Exercise
Copy out each line in the listing below where the word "coordinates" appears.

----

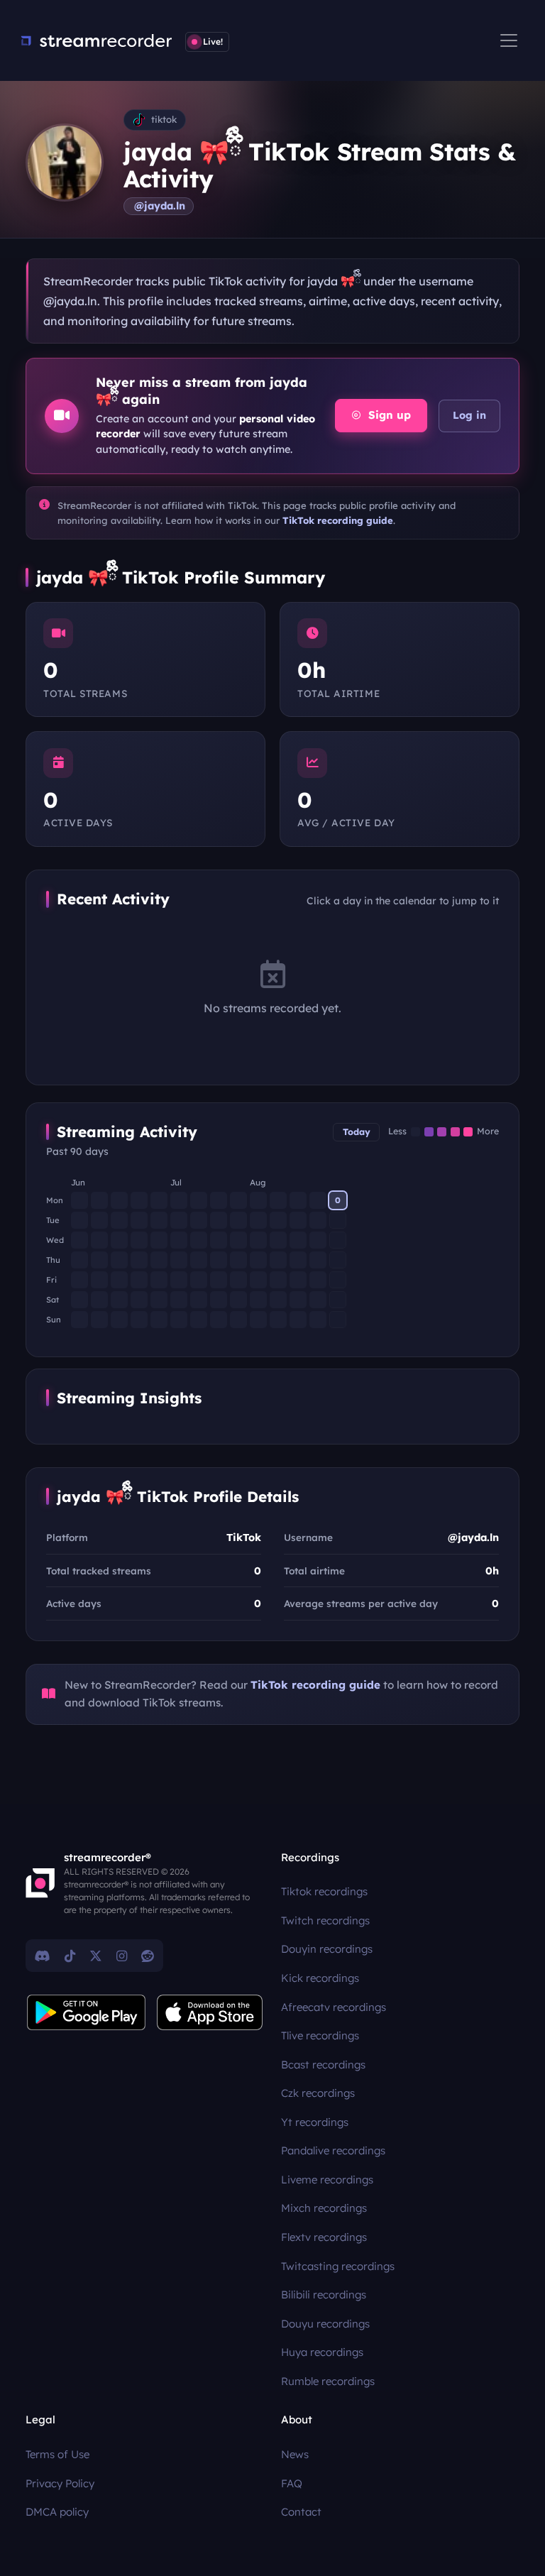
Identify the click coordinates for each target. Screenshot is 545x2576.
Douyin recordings (327, 1949)
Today (356, 1132)
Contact (301, 2512)
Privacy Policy (60, 2483)
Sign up (388, 415)
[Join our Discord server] (42, 1955)
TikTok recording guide (337, 520)
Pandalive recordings (333, 2150)
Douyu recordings (325, 2323)
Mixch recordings (324, 2208)
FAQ (291, 2483)
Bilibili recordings (323, 2294)
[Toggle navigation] (509, 40)
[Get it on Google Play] (86, 2012)
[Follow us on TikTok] (70, 1955)
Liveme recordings (327, 2179)
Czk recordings (318, 2093)
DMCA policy (57, 2512)
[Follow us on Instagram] (121, 1955)
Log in (469, 415)
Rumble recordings (328, 2381)
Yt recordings (314, 2122)
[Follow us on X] (95, 1955)
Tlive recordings (320, 2035)
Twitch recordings (325, 1920)
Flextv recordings (324, 2237)
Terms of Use (57, 2454)
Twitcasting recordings (338, 2266)
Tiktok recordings (324, 1891)
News (295, 2454)
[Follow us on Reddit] (147, 1955)
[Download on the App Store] (210, 2012)
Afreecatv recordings (333, 2007)
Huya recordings (322, 2352)
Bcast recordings (323, 2064)
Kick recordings (320, 1978)
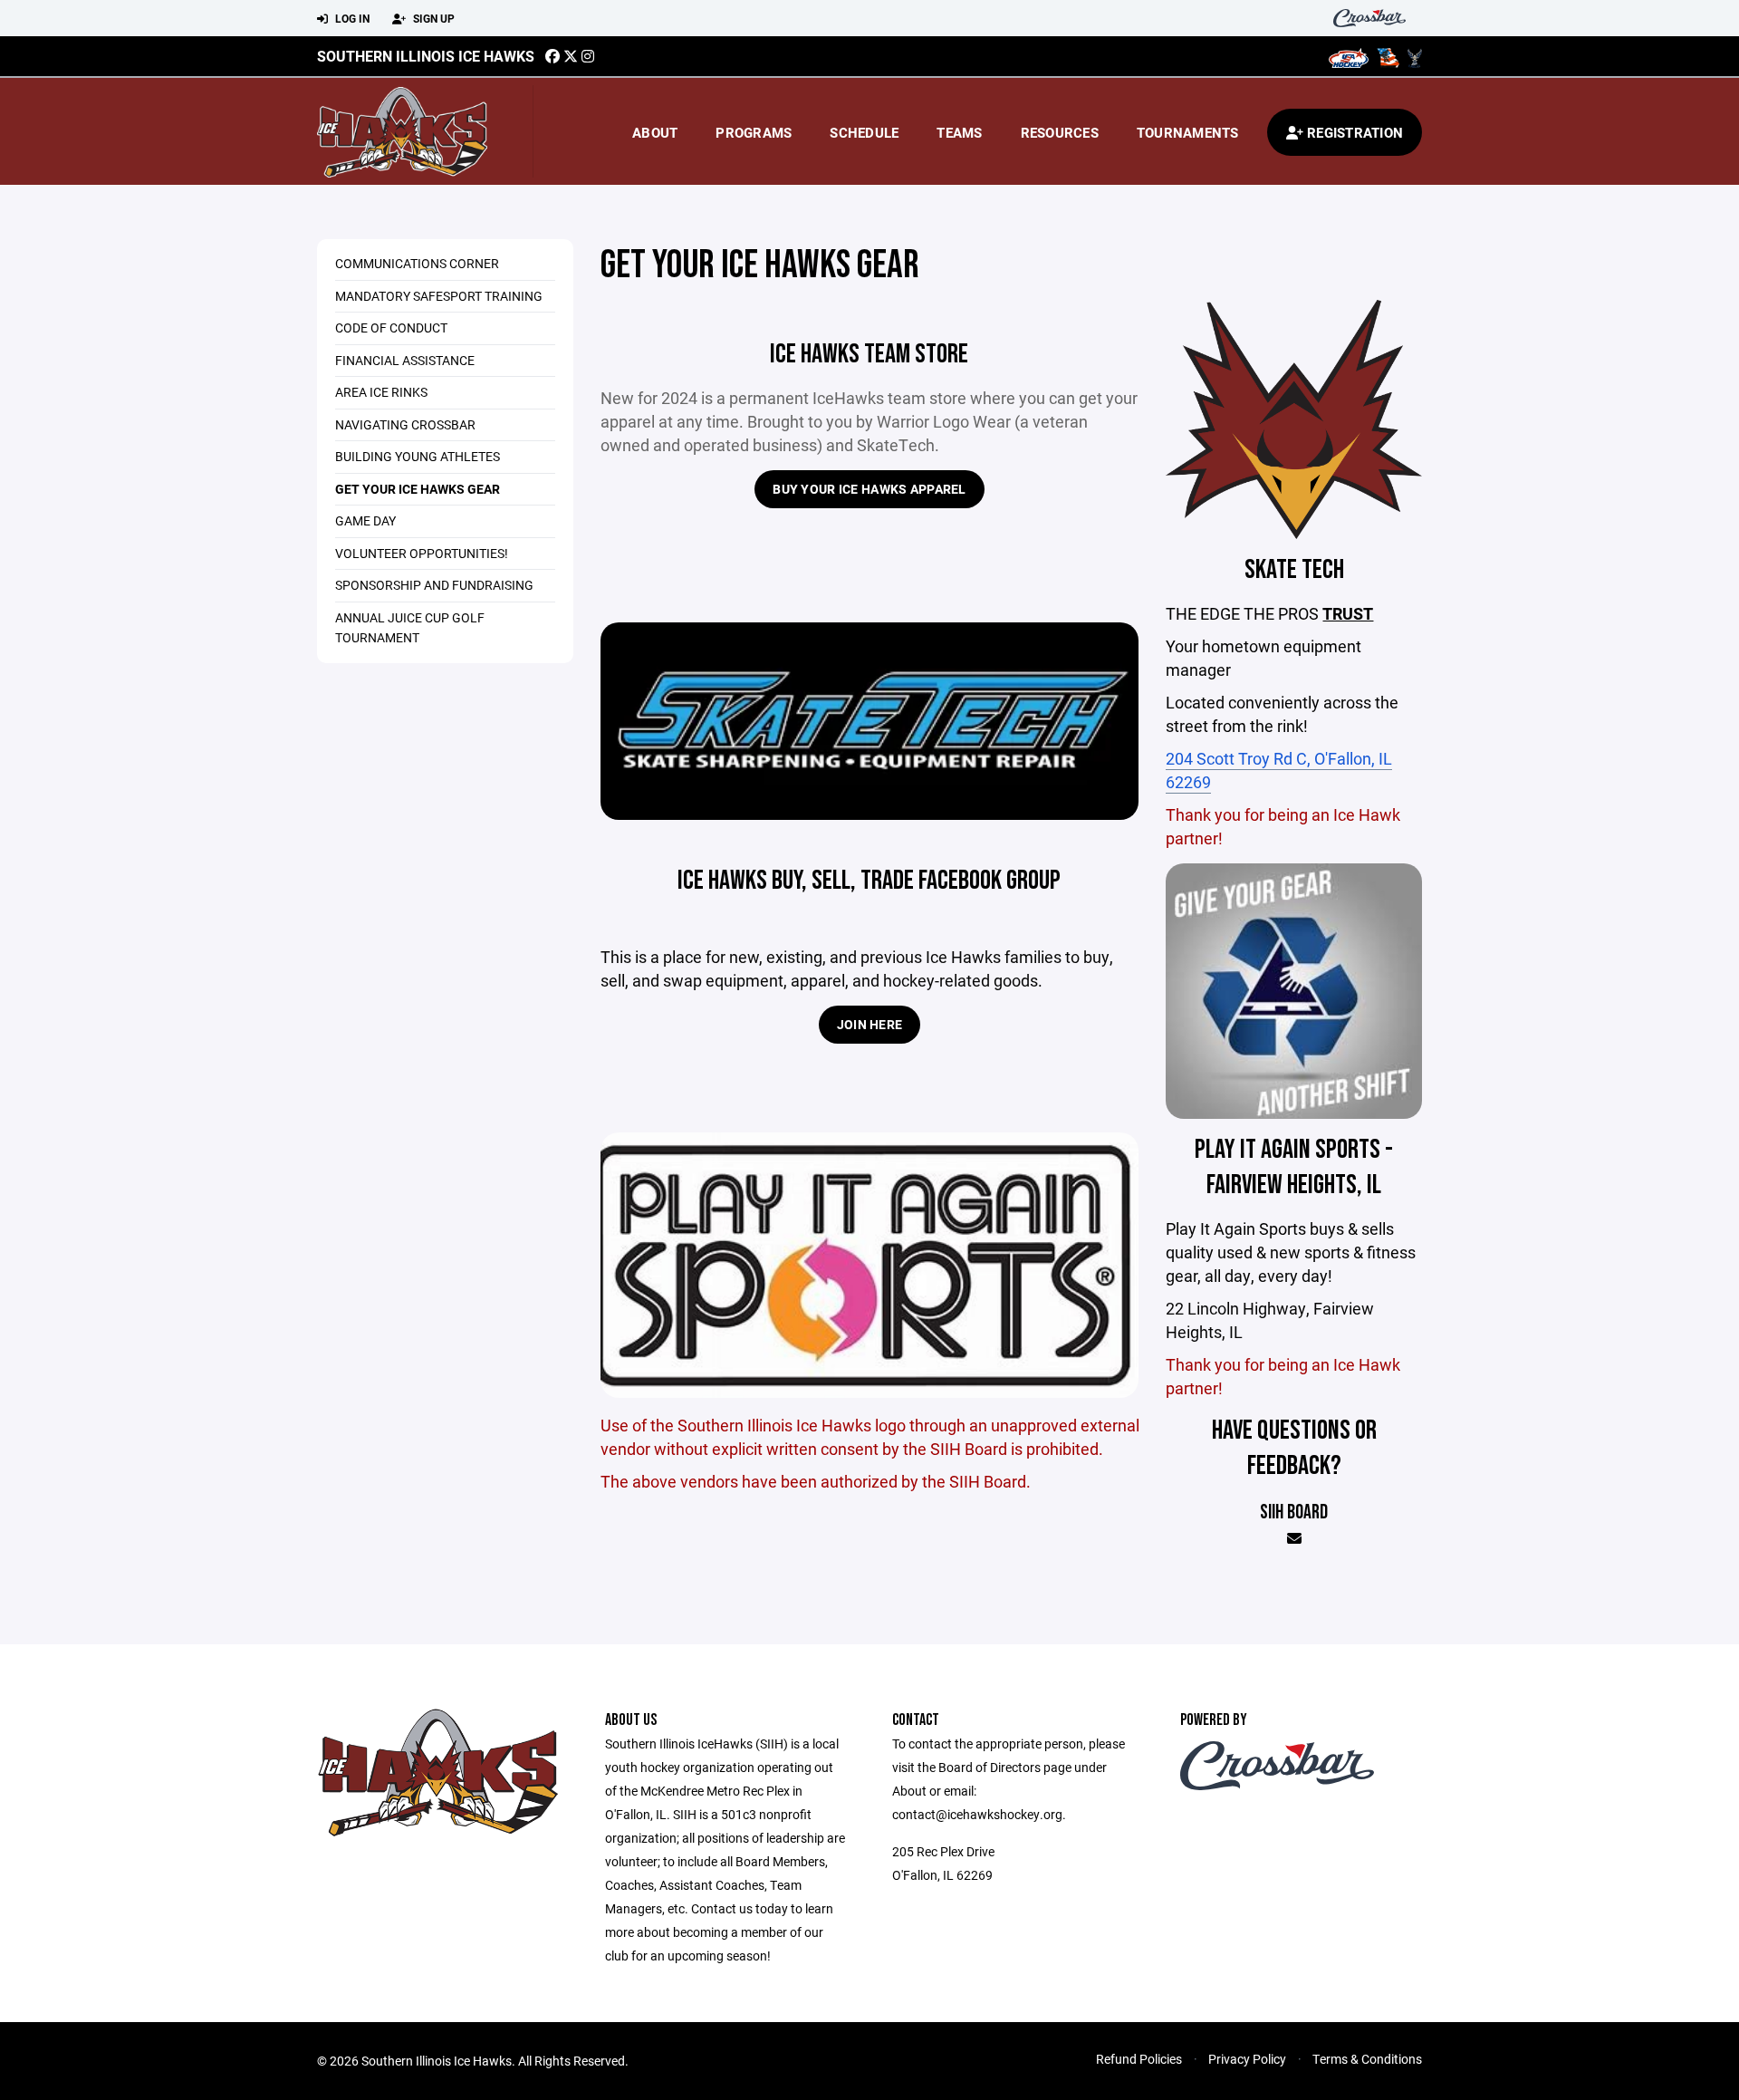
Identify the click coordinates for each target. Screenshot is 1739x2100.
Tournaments (1188, 132)
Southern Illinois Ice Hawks (425, 55)
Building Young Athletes (417, 456)
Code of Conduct (391, 327)
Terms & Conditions (1367, 2058)
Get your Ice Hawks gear (417, 488)
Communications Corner (417, 263)
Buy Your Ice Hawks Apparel (869, 488)
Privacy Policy (1247, 2058)
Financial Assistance (405, 360)
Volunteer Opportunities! (421, 553)
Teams (959, 132)
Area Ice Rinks (381, 391)
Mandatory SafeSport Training (439, 295)
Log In (351, 18)
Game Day (365, 520)
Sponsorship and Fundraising (434, 584)
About (654, 132)
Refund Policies (1139, 2058)
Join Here (870, 1024)
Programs (754, 132)
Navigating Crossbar (405, 424)
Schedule (864, 132)
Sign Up (432, 18)
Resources (1060, 132)
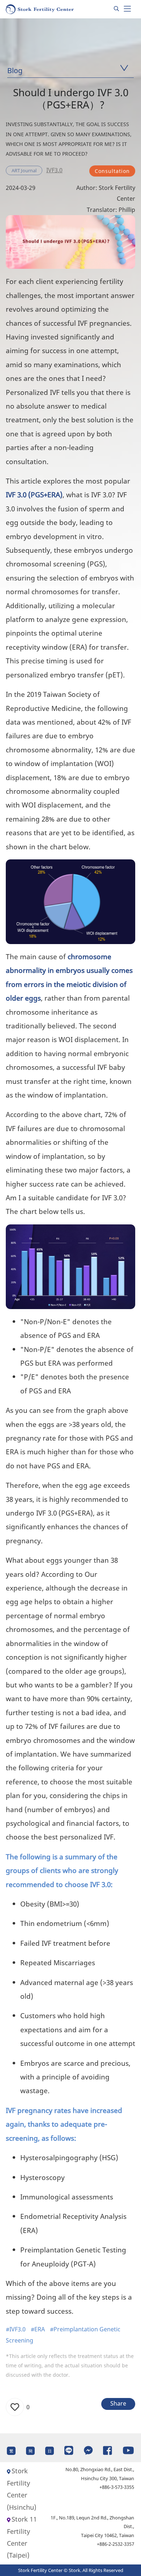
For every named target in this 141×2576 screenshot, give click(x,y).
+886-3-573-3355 (116, 2487)
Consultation (112, 171)
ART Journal (24, 170)
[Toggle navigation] (127, 9)
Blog (14, 70)
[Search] (116, 9)
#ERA (38, 2329)
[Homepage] (40, 9)
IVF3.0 (54, 170)
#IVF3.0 (16, 2329)
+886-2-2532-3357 (115, 2544)
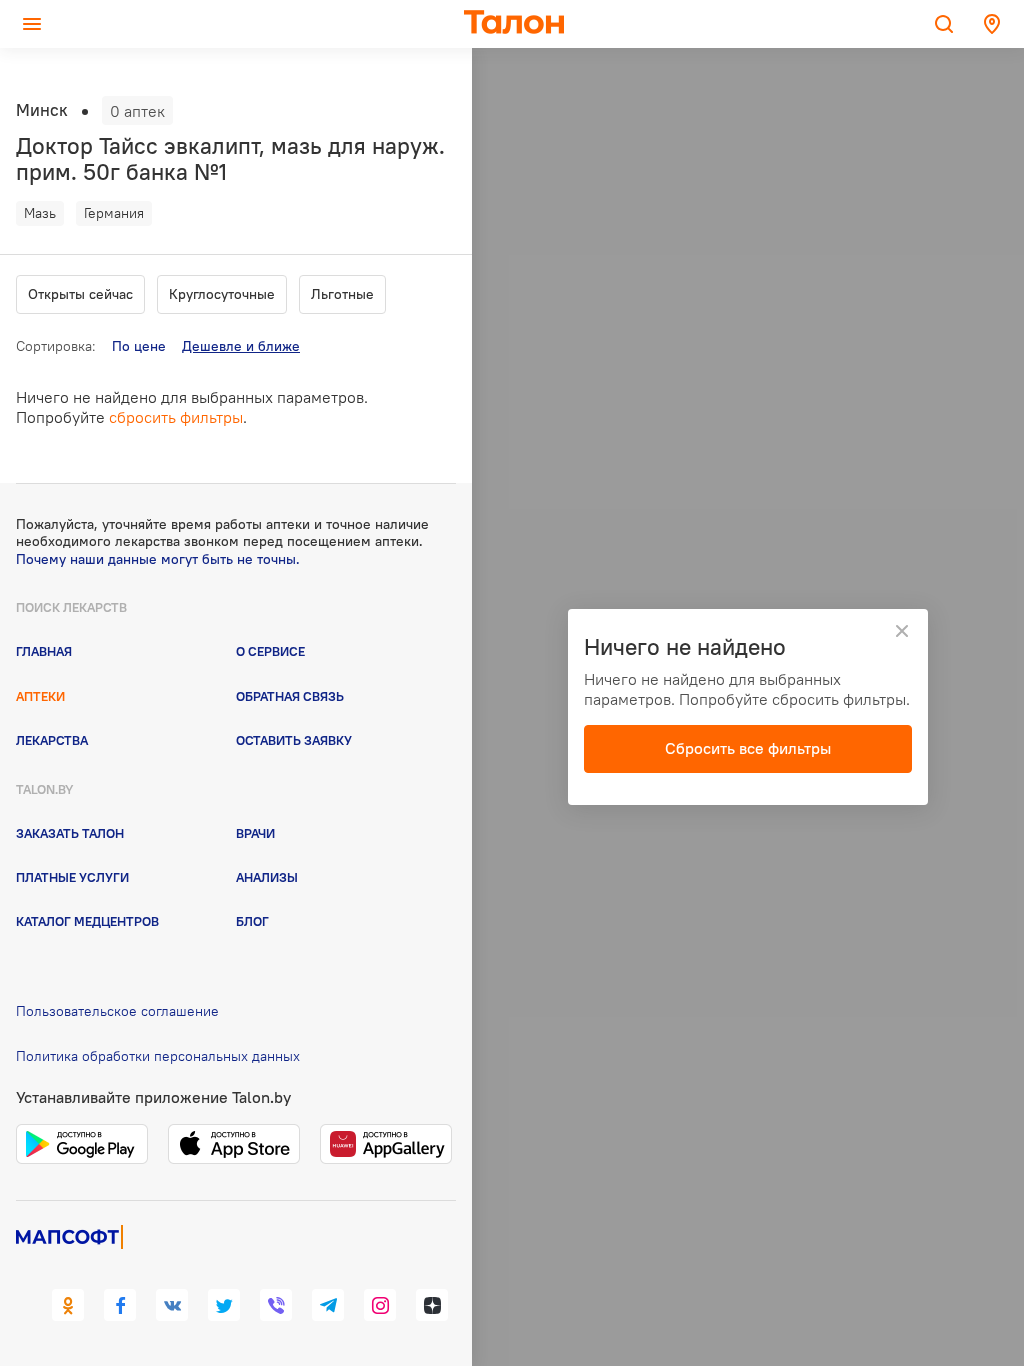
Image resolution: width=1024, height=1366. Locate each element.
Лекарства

----

Solution for this exercise
Identify the click coordinates for each target. Screenshot is 545x2576.
Identify the click coordinates for each target. Screenshot is 1739x2100.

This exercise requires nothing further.